GRNOC NetSage Deidentifier 0.0.4 -- Mon Nov 7 2016


Features:

  • ISSUE=2157 PROJ=160 Add new required fields: sensor ID and sensor type, to netflow importer
  • ISSUE=1879 PROJ=160 Changed log messages to include the process name and use different formatting. Made it so that when pipeline processes are started up, they quit immediately if they cannot connect to rabbit. Added a reminder to the user to check for process.
  • ISSUE=2210 PROJ=160 Added the ability to archive flow data to .jsonl files, as well as import these files. This also includes support for rabbit exchanges and durability parameters
  • ISSUE=2455 PROJ=160 Ability to import/export data to/from TSDS

Bugs:

  • ISSUE=1879 PROJ=160 Fixed netflow-importer-daemon so it goes into the background when started. Create /var/cache/netsage/ on install Fixed issues that prevented pipeline processes from stopping correctly Fixed an issue where the netflow importer would die (now it logs an error message)
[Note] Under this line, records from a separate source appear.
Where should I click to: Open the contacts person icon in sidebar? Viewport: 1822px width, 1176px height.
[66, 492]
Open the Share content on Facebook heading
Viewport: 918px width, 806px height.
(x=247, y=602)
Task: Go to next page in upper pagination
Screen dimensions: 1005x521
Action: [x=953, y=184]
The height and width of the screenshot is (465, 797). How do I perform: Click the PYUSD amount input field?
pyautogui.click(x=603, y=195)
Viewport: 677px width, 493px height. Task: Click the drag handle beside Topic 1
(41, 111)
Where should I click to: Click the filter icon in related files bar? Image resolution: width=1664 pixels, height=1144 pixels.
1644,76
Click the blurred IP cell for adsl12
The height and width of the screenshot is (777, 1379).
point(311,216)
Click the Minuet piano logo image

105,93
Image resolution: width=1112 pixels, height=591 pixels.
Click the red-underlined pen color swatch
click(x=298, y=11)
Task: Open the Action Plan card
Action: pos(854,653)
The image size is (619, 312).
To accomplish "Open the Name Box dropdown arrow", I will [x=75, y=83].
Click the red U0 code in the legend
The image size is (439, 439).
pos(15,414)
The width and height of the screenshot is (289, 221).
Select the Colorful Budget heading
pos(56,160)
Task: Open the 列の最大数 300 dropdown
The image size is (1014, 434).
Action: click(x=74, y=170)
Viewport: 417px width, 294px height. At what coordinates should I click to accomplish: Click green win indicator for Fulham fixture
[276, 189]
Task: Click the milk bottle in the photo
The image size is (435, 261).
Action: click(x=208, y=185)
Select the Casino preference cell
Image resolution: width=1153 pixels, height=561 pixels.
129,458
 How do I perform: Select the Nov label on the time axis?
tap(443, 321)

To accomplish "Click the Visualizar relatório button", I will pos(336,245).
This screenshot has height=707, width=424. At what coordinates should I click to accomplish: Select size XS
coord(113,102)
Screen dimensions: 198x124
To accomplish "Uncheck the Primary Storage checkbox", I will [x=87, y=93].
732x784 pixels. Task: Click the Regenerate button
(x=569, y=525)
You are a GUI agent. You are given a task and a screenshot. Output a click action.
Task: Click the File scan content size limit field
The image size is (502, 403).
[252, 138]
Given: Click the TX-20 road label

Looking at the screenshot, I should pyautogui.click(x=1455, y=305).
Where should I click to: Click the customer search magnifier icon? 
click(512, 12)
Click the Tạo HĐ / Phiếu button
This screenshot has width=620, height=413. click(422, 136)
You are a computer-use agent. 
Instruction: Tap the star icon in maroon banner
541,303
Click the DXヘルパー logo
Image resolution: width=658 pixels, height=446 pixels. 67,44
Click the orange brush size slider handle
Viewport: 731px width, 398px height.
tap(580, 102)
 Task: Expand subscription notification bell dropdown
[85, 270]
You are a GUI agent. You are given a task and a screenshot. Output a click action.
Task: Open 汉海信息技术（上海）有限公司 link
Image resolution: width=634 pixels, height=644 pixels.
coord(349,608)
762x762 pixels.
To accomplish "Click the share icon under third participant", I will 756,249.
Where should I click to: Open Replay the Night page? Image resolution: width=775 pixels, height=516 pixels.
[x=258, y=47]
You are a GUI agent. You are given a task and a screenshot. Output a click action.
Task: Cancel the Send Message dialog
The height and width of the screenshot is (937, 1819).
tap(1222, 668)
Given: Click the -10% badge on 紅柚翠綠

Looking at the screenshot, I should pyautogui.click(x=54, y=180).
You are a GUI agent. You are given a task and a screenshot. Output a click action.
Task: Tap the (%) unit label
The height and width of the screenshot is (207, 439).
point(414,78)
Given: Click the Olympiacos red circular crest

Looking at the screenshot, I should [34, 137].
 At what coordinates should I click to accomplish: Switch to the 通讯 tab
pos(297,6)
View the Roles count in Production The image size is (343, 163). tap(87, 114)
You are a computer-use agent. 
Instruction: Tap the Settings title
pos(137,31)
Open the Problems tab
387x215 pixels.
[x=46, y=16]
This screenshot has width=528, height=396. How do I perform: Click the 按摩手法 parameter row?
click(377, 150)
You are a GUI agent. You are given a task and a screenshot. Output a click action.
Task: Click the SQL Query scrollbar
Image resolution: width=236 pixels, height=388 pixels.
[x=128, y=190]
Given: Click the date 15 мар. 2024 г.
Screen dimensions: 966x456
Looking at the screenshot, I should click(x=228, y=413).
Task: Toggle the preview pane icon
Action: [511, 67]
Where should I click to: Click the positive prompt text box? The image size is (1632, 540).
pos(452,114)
GRNOC NetSage Deidentifier 0.0.3 -- Wed Aug 24 2016


Features:

  • ISSUE=1359 PROJ=160 Create netflow input module

Bugs:

  • ISSUE=1643 PROJ=160 Improve logging in pipeline

GRNOC NetSage Deidentifier 0.0.2 -- Mon July 25 2016


Features:

  • ISSUE=635 PROJ=160 Added flow stitching functionality.

GRNOC NetSage Deidentifier 0.0.1 -- Fri April 1 2016


Features:

  • ISSUE=543 PROJ=160 Initial implementation of NetSage flow deidentification pipeline.